Provided passage:
-=-=-
Indications and Contraindications (Total Elbow Arthroplasty)

Indications for acute total elbow arthroplasty
- Comminuted, unreconstructable distal humerus fracture
- Physiologically elderly patient
- Low-demand patient
- Poor quality/injured cartilage of ulna
Absolute contraindications for acute joint replacement (total or hemi)
- Infection (overt)
- Lack of soft tissue coverage (skin, muscle)
Relative contraindications for acute joint replacement
- Infection in distant body part
- Contaminated wound
- Neurologic injury involving the elbow flexors

Indications and Contraindications (Distal Humeral Hemiarthroplasty)

Indications for acute elbow hemiarthroplasty
- Unreconstructable distal humeral fracture (C3)
- Unreconstructable combined fractures of capitellum and trochlea
- Well-preserved cartilage of ulna
- Very low bicondylar T fracture of distal humerus
  - Young patient
  - Active patient
- Repairable or intact collateral ligaments (may require reconstruction of the medial and lateral supracondylar columns)
- Repairable or intact radial head
Contraindications for acute elbow hemiarthroplasty
- Unreconstructable medial/lateral columns
- Articular damage to greater sigmoid notch (ulna)
- Osteoporotic/osteopenic ulna (relative)

Preoperative Planning

Standard radiographs should be obtained (AP and lateral).
-=-=-
Work order 1: In the elbow arthroplasty passage, what are the two absolute contraindications for acute joint replacement?
Work order 2: Extend the elbow arthroplasty passage past its last sentence, carrying on the preoperative planning section.

(Stored items)
-=-=-
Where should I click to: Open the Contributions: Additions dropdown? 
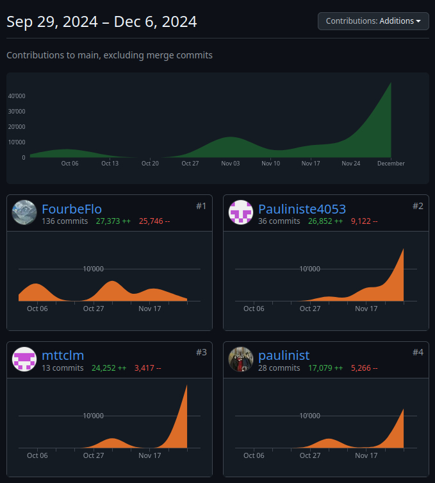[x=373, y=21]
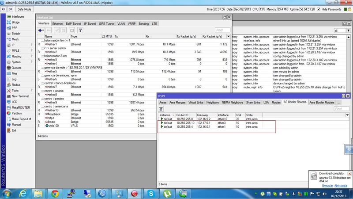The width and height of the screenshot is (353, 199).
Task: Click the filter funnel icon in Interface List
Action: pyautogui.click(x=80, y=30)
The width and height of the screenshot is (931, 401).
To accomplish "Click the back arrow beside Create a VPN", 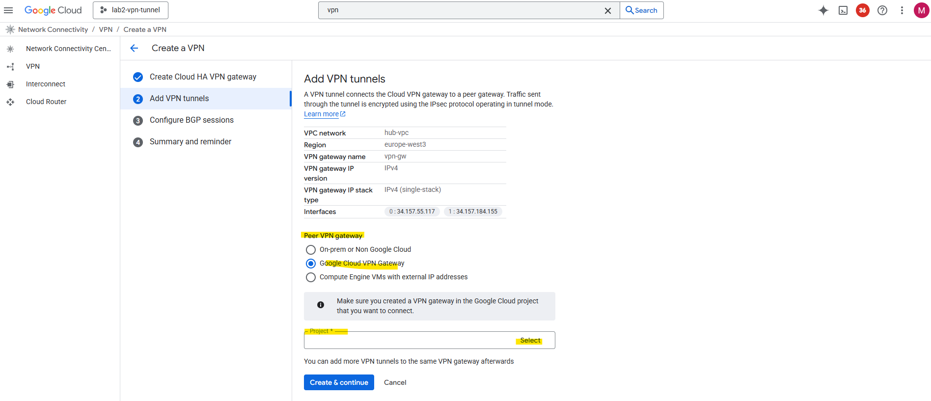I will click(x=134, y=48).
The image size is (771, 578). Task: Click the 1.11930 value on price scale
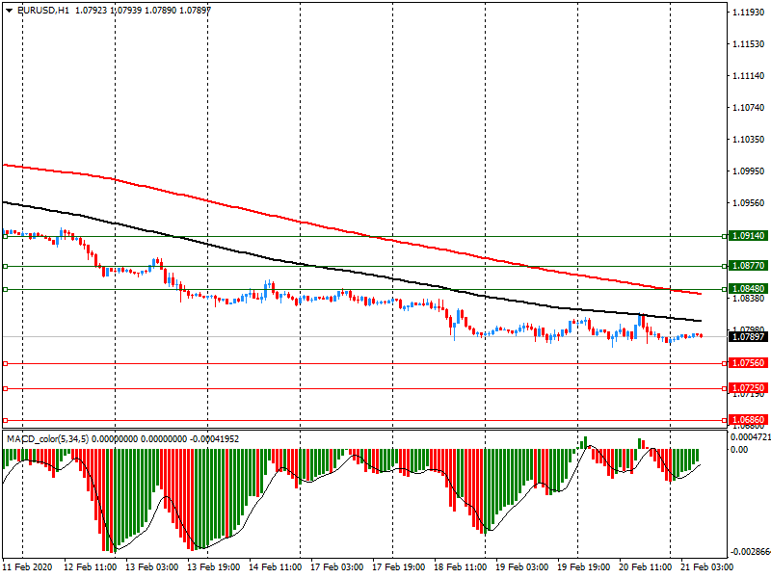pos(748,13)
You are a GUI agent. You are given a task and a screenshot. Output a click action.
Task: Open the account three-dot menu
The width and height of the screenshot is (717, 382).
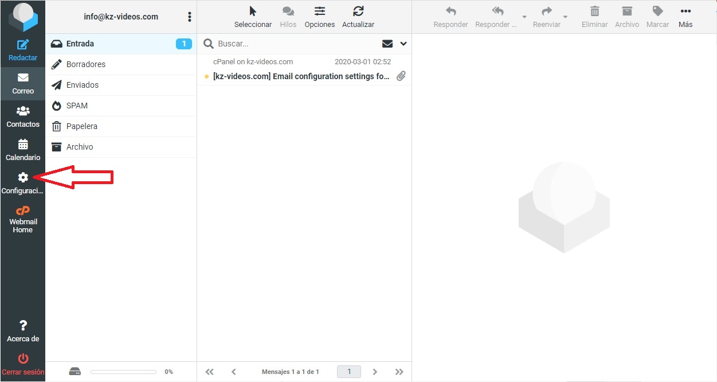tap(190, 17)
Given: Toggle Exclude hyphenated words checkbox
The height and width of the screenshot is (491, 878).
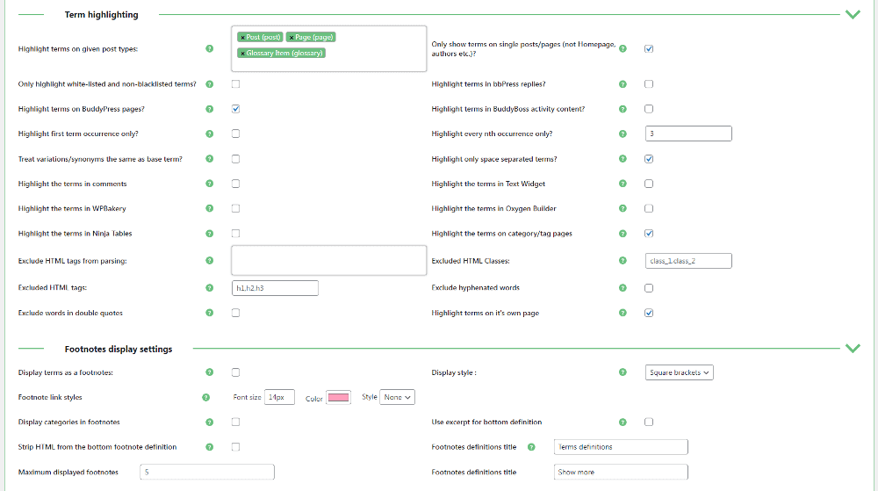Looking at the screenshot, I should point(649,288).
-=-=-
Answer area 1: Overt infection and lack of soft tissue coverage (skin, muscle).

Answer area 2:
If doubt exists regarding the ability to anatomically repair the fracture, then a CT scan should be requested to assess the degree of comminution and the fracture line orientation.
An assessment of humeral shaft bone loss is important in planning the implant design that might be considered. If the degree of loss is greater than the articular condylar fragments, an implant that has the ability to restore humeral length will be more appropriate. If an unreconstructable fracture of the humeral articular surfaces without humeral shaft bone loss is encountered, an implant with the ability to resurface the articular surfaces as a hemiarthroplasty or a resurfacing ulnotrochlear replacement can be considered, but the former implantation technique should be regarded as an off-label and experimental procedure.
Humeral shaft length loss of 2 cm can be tolerated and standard implants used.
Humeral shaft length loss of greater than 2 cm can be restored with implant designs with anterior flanges, especially those with extended flanges that allow restoration of humeral length.
The surgeon should assess the intramedullary canal dimensions of the humerus and ulna. This will help to plan the requirement of extra small diameter.
Neurovascular status of the limb should be fully assessed and documented in the clinical notes.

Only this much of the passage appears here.